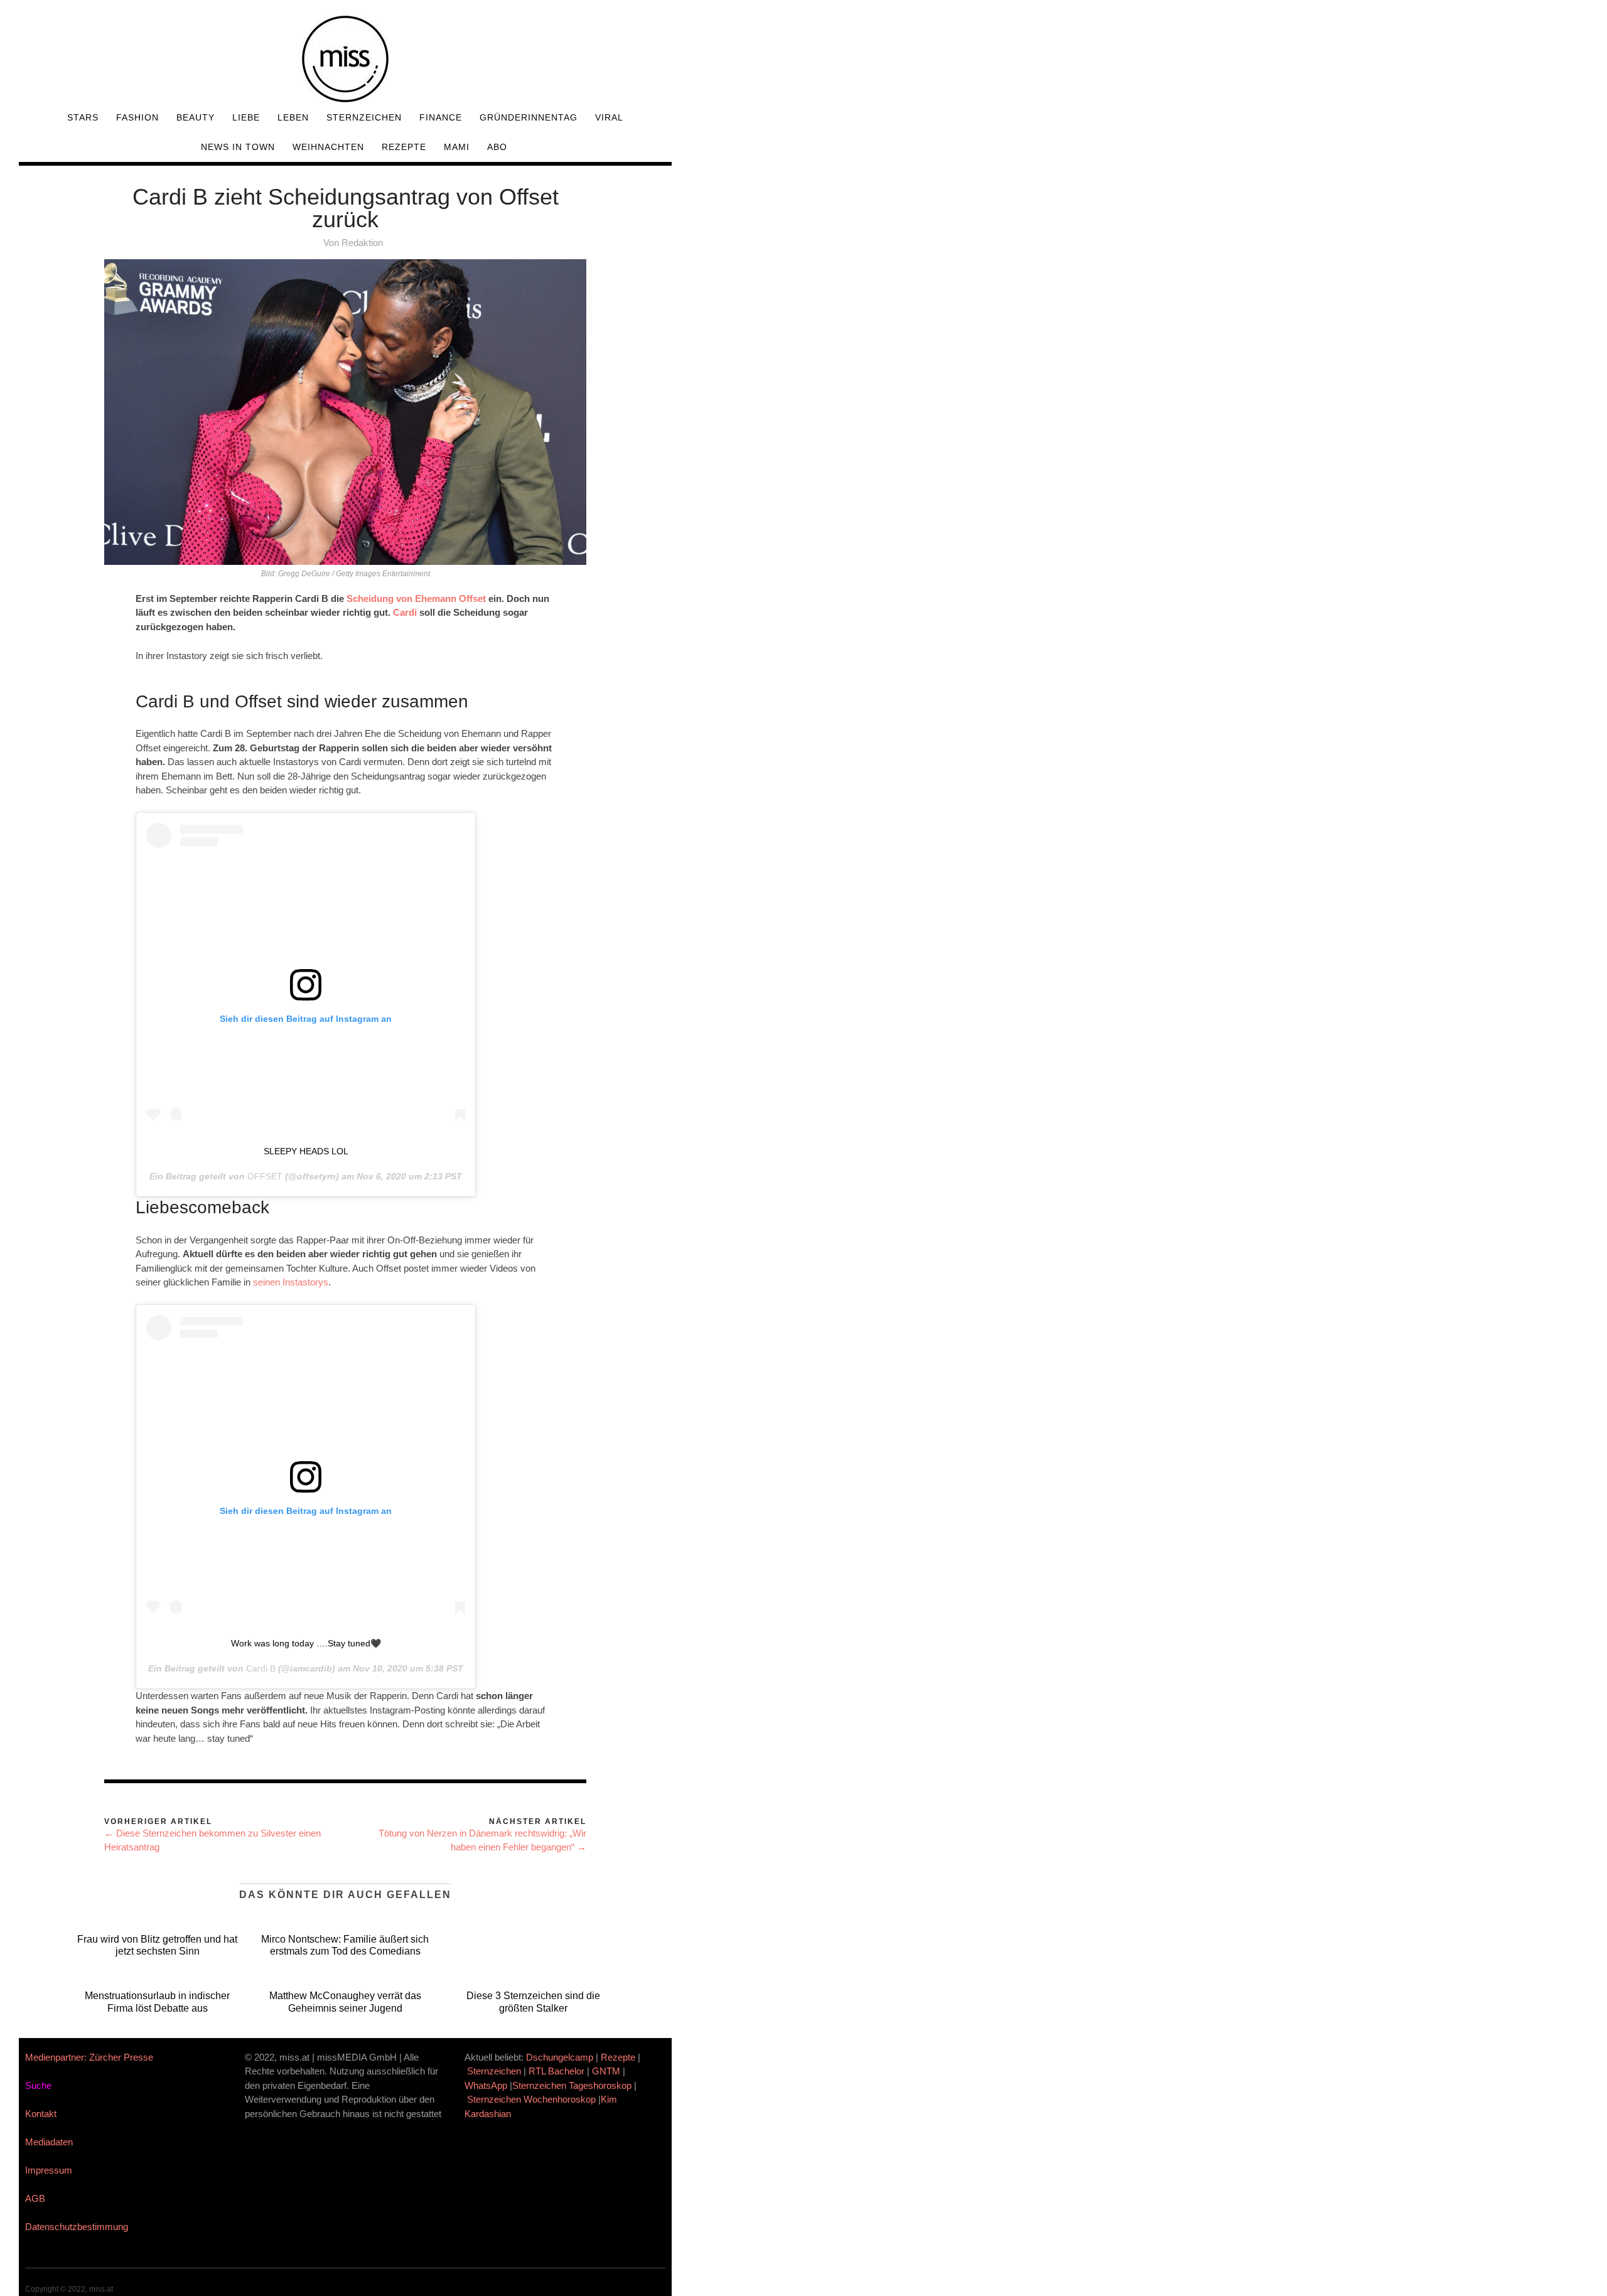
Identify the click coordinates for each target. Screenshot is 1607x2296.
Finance (440, 117)
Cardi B (261, 1668)
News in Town (238, 147)
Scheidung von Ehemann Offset (415, 598)
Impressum (48, 2170)
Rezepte (404, 147)
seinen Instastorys (290, 1282)
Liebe (246, 117)
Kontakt (40, 2113)
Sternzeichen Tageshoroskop (572, 2085)
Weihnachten (328, 147)
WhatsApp (486, 2085)
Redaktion (362, 242)
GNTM (606, 2071)
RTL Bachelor (556, 2071)
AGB (35, 2198)
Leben (293, 117)
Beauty (195, 117)
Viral (609, 117)
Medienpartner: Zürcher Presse (89, 2057)
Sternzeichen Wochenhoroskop (531, 2099)
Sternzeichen (364, 117)
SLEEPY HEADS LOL (306, 1151)
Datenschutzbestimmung (76, 2226)
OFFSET (264, 1176)
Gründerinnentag (529, 117)
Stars (83, 117)
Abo (497, 147)
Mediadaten (49, 2142)
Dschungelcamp (559, 2057)
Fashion (137, 117)
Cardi (405, 612)
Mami (457, 147)
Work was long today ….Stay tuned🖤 (306, 1643)
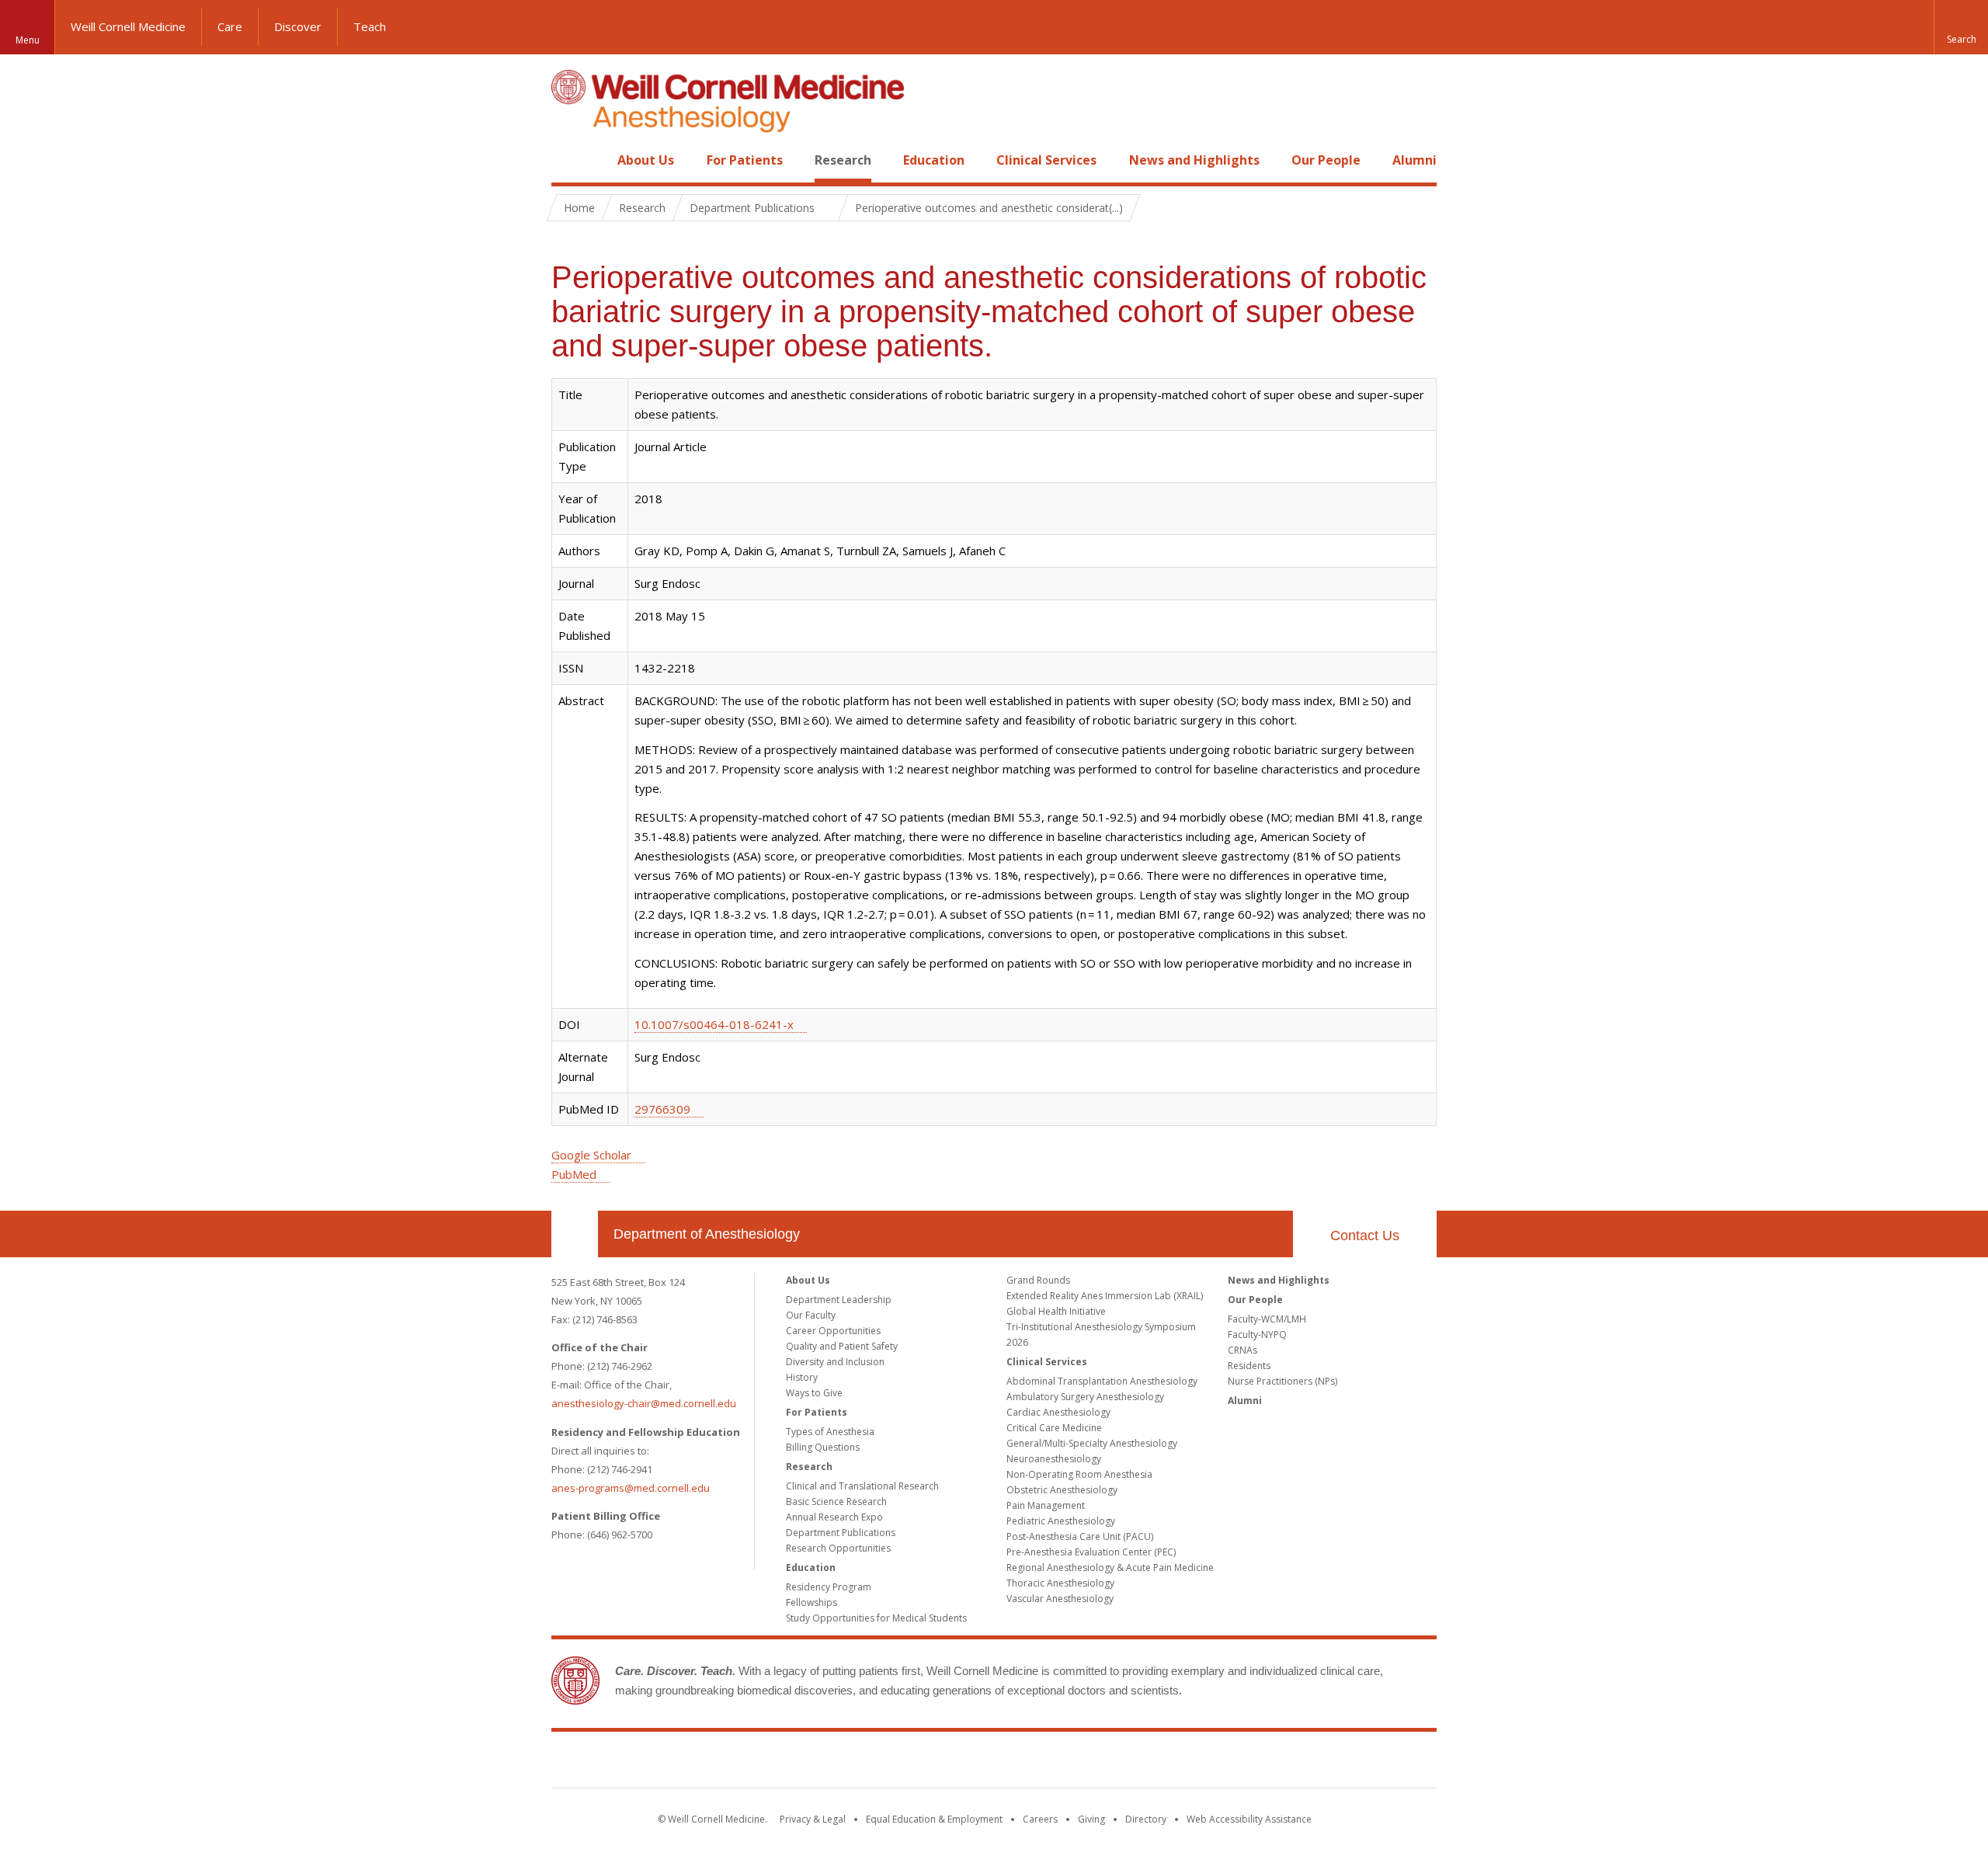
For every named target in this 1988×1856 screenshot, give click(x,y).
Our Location (574, 1234)
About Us (645, 160)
==============================
▶ [What you have to do]:
Return only the stretch of the material above from the line holding "Rezepte (404, 147)" through the line holding "Cardi (405, 612)", copied exactly.

▶ [Solution for this exercise]:
Rezepte (404, 147)
seinen Instastorys (290, 1282)
Liebe (246, 117)
Kontakt (40, 2113)
Sternzeichen Tageshoroskop (572, 2085)
Weihnachten (328, 147)
WhatsApp (486, 2085)
Redaktion (362, 242)
GNTM (606, 2071)
RTL Bachelor (556, 2071)
AGB (35, 2198)
Leben (293, 117)
Beauty (195, 117)
Viral (609, 117)
Medienpartner: Zürcher Presse (89, 2057)
Sternzeichen Wochenhoroskop (531, 2099)
Sternzeichen (364, 117)
SLEEPY HEADS LOL (306, 1151)
Datenschutzbestimmung (76, 2226)
OFFSET (264, 1176)
Gründerinnentag (529, 117)
Stars (83, 117)
Abo (497, 147)
Mediadaten (49, 2142)
Dschungelcamp (559, 2057)
Fashion (137, 117)
Cardi (405, 612)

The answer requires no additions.